→ TASK DESCRIPTION
Gather every line from the items below that contains the string "screenshot", and copy each one out in full.
===== INPUT FOR THIS TASK
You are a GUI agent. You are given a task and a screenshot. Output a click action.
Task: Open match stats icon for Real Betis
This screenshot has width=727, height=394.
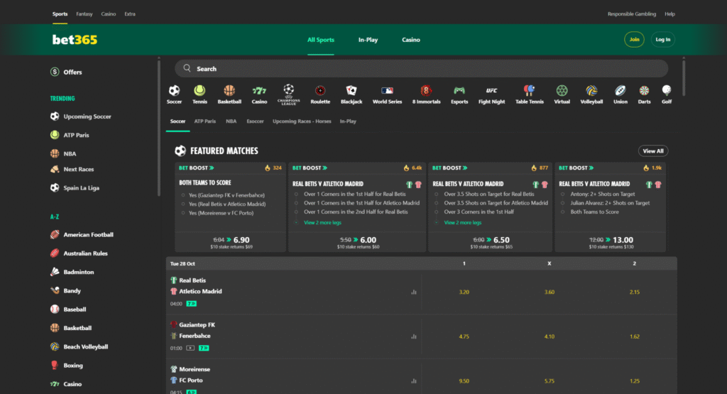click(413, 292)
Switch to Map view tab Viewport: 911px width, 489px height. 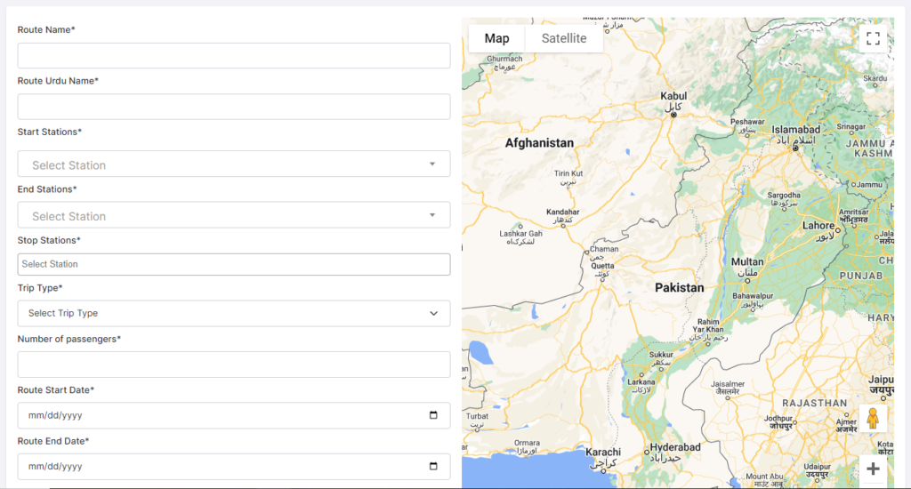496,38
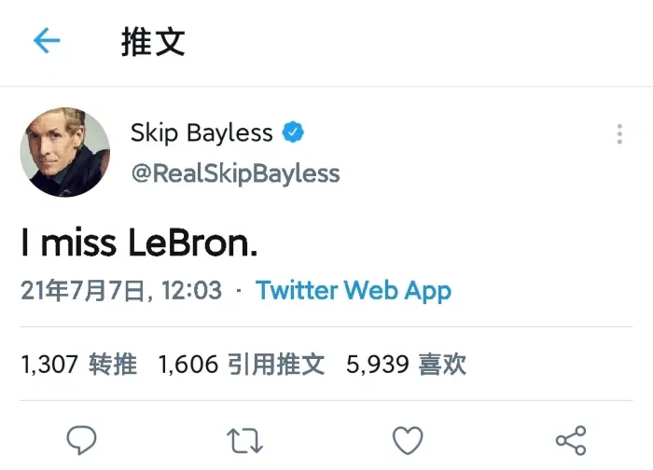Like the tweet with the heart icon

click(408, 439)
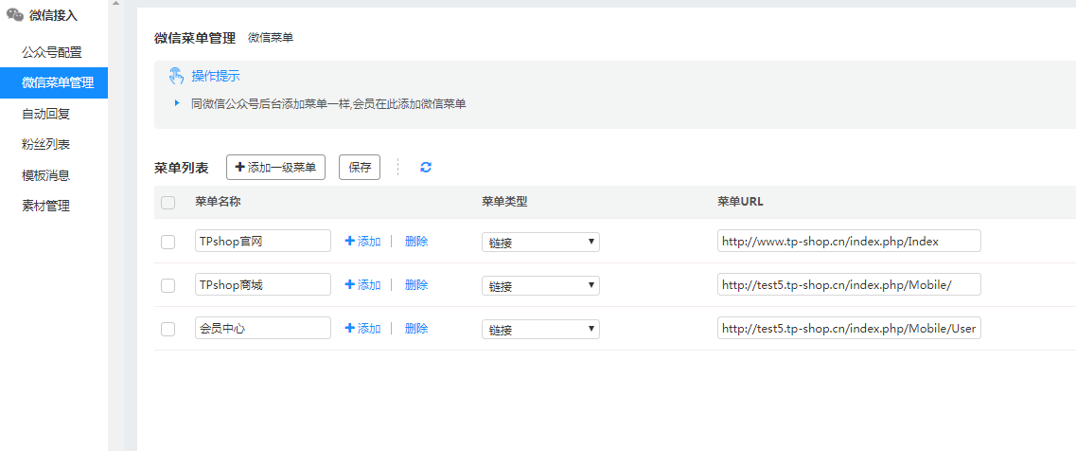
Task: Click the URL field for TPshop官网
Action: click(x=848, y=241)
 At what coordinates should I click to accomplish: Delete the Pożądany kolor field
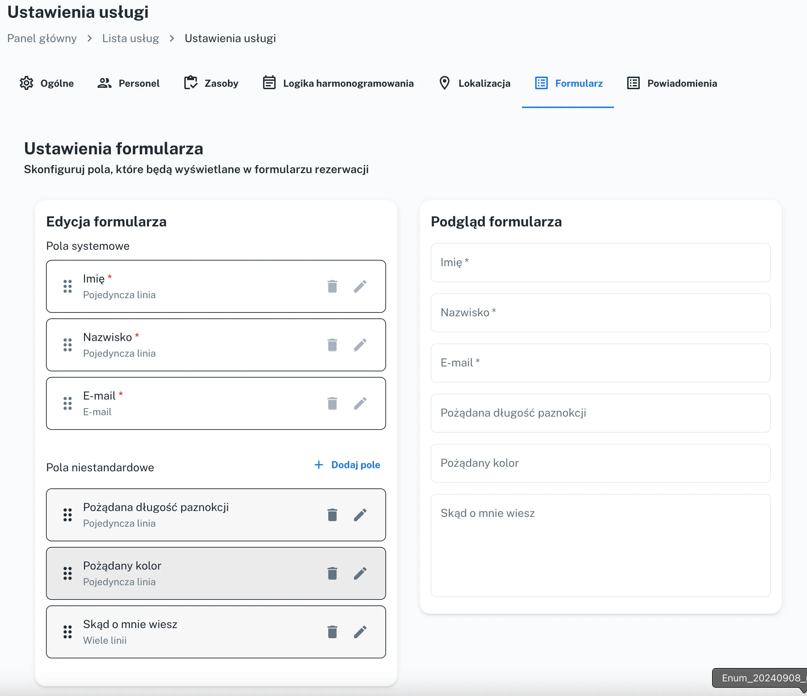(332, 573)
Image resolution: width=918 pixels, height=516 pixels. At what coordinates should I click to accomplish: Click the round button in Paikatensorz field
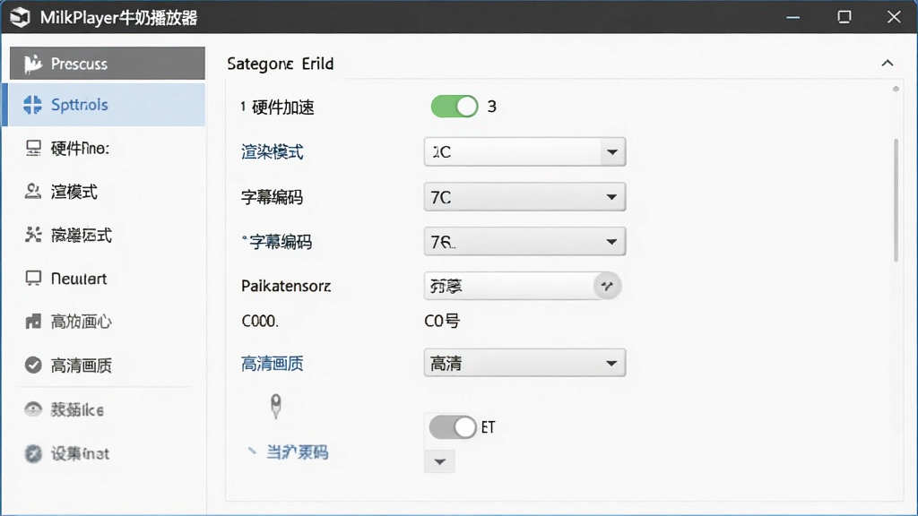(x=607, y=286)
==========
→ EXERCISE SOLUTION
You are a GUI agent. You are given a task and a screenshot. Output a click action.
This screenshot has width=727, height=394.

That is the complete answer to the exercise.